On Thursday, a circular issued by K Biju, Director of the Department of Mining and Geology confirmed that the ban has been lifted and that all quarries can now resume operations.
"With the intensity of the rainfall and soil dampness reducing and the Kerala State Disaster Management Authority revoking all alerts, the ban on all mining has been lifted," the press release read.
The lifting of the ban comes less than 2 weeks after two massive landslides in Wayanad's Puthumala and Malappuram's Kavalappara claimed the lives of almost 80 people. The heavy showers during South West monsoon this year saw landslides in 31 locations across Kerala, leading to environmental experts partially blaming the state government's lax quarrying rules and unscientific exploitation of the Western Ghats, including in eco sensitive zones, as one of the reasons behind the large scale calamity.

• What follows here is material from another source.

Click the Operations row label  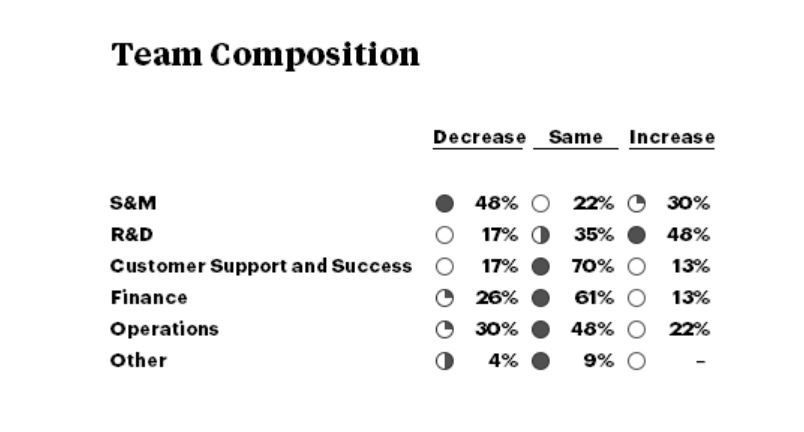point(165,329)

Within a span of one week, Kerala witnessed 10 landslides in Wayanad, 23 minor landslides in Palakkad, 11 in Malappuram and 13 in Idukki. A study of the landslides by TV Sajeev, Principal Scientist at the Kerala Forest Research Institute (KFRI) found that 25 of the 31 locations where landslides occurred this time lay in ecologically sensitive zones of the state (ESZ) identified by the Western Ghats Ecology Expert Panel (WGEEP) in 2011.
Speaking to TNM, lawyer and environmental activist Harish Vasudevan said that the government order on a 'blanket ban' issued during the floods can only be seen as eyewash.
"Nobody asked for a blanket or total ban on mining and quarrying in the state. The Kerala State Disaster Management Plan, 2016, mandates that blasting and mining should be discontinued on the second day of heavy showers. This is a temporary move. But placing a total ban seems like a knee jerk reaction to a public outcry following the landslides and an attempt to evade thorough investigations on the correlation between landslides and mining/quarrying activities," he told TNM.
As of Thursday, 46 people have lost their lives in the landslide at Kavalappara with 12 persons missing. In Puthumala, 12 bodies have been recovered from the debris with 5 more persons feared missing. Rescue operations by the Kerala police, fire force and NDRF are continuing in these areas.
Now that the government has given permission for quarrying to resume, many environmentalists and others have been demanding that the government bring in stringent regulations in the sector. The Pinarayi Vijayan government had eased the environmental regulations for mining and quarrying in the state. In June 2017, the government amended the Kerala Minor Mineral Concession Rules 2015, which listed the permissible limits for allowed quarrying operations. The new amendment not only made no distinction between quarrying with and without explosives, it also reduced the minimum permissible distance limit from 100 metres to 50 metres from residential buildings, tanks, reservoirs, canals, bridges and other structures.